Hiding in plain sight
I have attended a few safeguarding courses in the last couple of years – face-to-face and online – then, last December and January, I was helping to teach safeguarding to taxi-drivers. I wrote some of the teaching materials and helped write the test they had to take after the training. As time went on I became more and more uneasy about what we were achieving. Yes, a lot of caring people learnt what to look for and how to report but at the same time the abusers in the room – and of course there were some because abusers don’t just go for jobs in childcare and teaching – were finding out more about what to hide. I was especially concerned about our test as I realised that the abusers would be the ones who made sure they knew enough to pass.
When I was receiving my latest lot of safeguarding training (the trainers had no idea what work I’d previously been doing for their own college: all that mattered was that my signature was on a register to ‘prove’ I was safe) I wondered again how you spot that someone is a risk before they harm.

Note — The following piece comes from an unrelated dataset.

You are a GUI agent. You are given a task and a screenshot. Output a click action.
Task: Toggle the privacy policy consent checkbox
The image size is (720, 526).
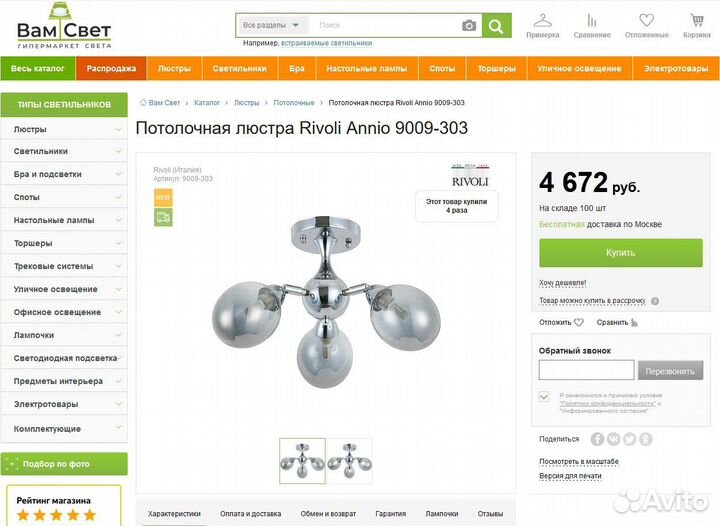pos(544,397)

So I chose to write yesterday’s text from the perspective of an abuser.
You can see that, now I’ve bolted, can’t you?
These thoughts dominated my seeing during the day – one photograph in Extras but there were others – then my mind was utterly taken over in the evening:
I was at the National Theatre for Lorraine Hansberry’s Les Blancs. A very powerful play that presents many different nuances of racism, some of them initially imperceptible (to some!), and probes them in a drama that keeps the narrative flowing at the same time as challenging the audience’s thinking. It was astonishingly well staged and acted. Director Yaël Farber deserves huge credit. I do hope it tours after this run.